Quando prendono la via del ritorno – visitare finalmente la città da visitare – desiderano un ricordo; non tanto il ricordo del momento – una pisciata all’aperto come un’altra – ma di quella dissacrazione che le ha inselvatichite e trasfigurate. Istintivamente scelgono il corpo di guardia, in memoria inconsapevole di tutte le fotografie in divisa fatte sotto la cornice pulita di un arco a tutto sesto – momenti pubblici o privati destinati alla struggente nostalgia. Scatto tre volte. Nel primo, il gruppo posa nella posa dei gruppi: strette le une alle altre, braccia intorno alla vita. Ma già nel secondo i corpi si sono, inaspettatamente, distanziati, lungo la soglia. La figura giunonica si appoggia al pilastro d’angolo. Sull’angolo opposto quella minuta come una terracotta minoica. Le donne non si toccano; ma occupano tutta la luce dell’arco. Esprimono: esitazione. È nella terza immagine che compongo, che la figura centrale – mediana – si flette all’indietro, spalanca le braccia e afferra le mani delle compagne ai lati. La cordata è tesa e completa. L’arco è chiuso.

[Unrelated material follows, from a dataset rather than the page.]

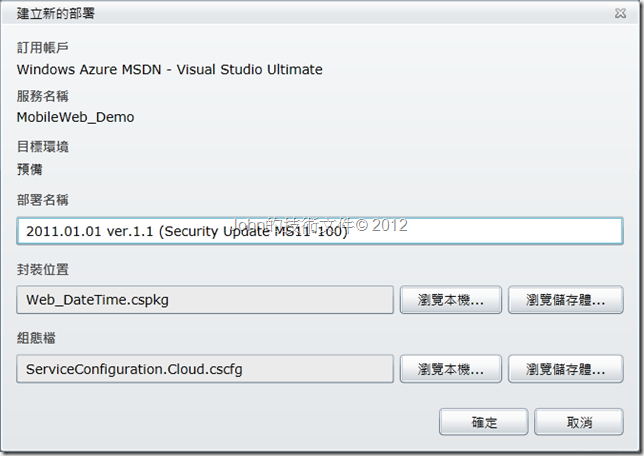The height and width of the screenshot is (456, 644).
Task: Browse local machine for package file
Action: click(x=451, y=300)
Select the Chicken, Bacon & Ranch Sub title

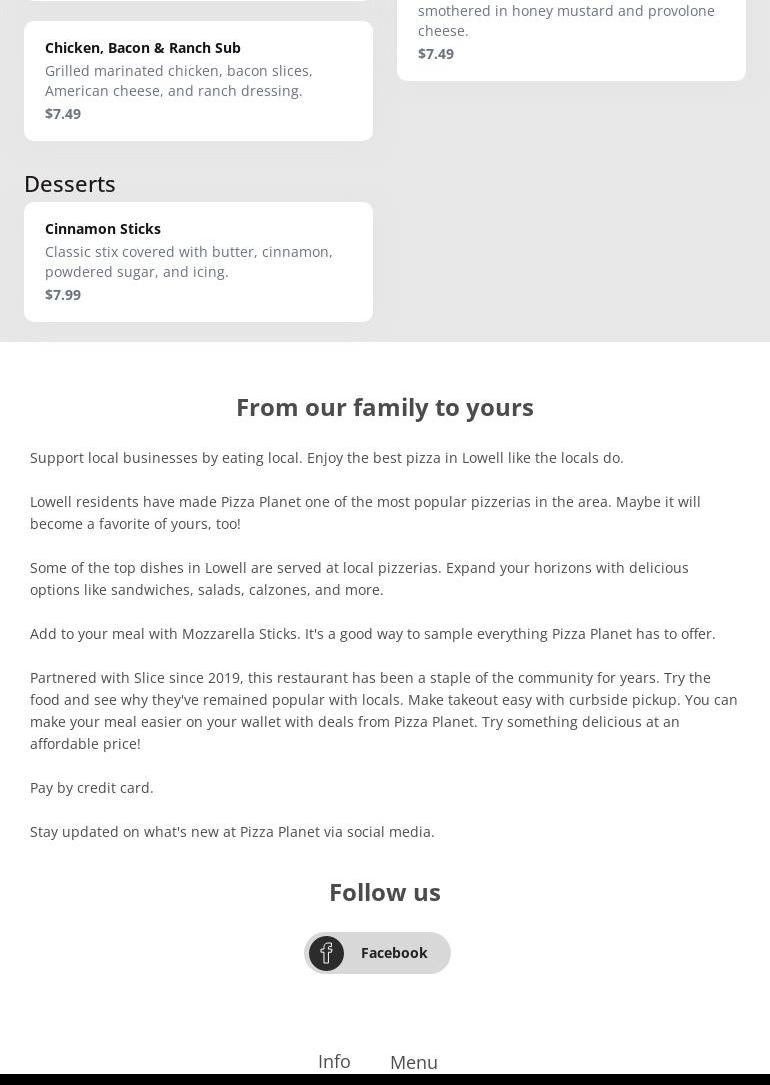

Non si vede nulla, nulla del gorgoglio nel tufo. Dell’umore ammoniacale delle bagnanti che si raccoglie e cola lungo le porosità, le feritoie, gli antri, le grotte e le gallerie naturali e antropiche della rupe vulcanica. Lo si può immaginare ricongiungersi al fiume che bagna il piede di questo enorme e isolato residuo di magma solido e collassato. O rifluire nel largo bacino, il “conservone” dell’acqua, con il quale si alimentò a monte, per oltre cento anni – e fino ai Novanta, quando il marchingegno idraulico dei contrappesi fu sostituito dall’elettricità – la funicolare di Orvieto: una sola corsa di pochi minuti supera i 157 metri di dislivello del lato più basso della rupe. Un movimento inverso a quello che si rese necessario per bucare la roccia, trovare l’acqua e portarla su, quando il papa scampato ai Lanzichenecchi e rifugiato nella Rocca – in quella rocca dove ho lasciato il nostro gruppo sull’erba in attesa – commissionò ad Antonio da Sangallo il pozzo che doveva servire all’approvvigionamento idrico in caso di assedio. Il pozzo che i Servi di Maria chiamarono di San Patrizio in memoria della leggenda del santo che dalle profondità della terra ascendeva al Purgatorio. Ed è proprio sul convento e sull’enorme vigna dei Servi di Maria che insiste, oggi, la Caserma Piave, disarmata, in attesa di nuova destinazione d’uso, e destinata – temporaneamente – a parcheggio. Il “casermone” degli orvietani, che lo costruirono in soli quattro anni, dal 1929 al 1932, con l’entusiasmo per il sacrificio o la lungimiranza della fortuna a venire, e uno squadrone di tecnici del cemento armato che veniva dal nord.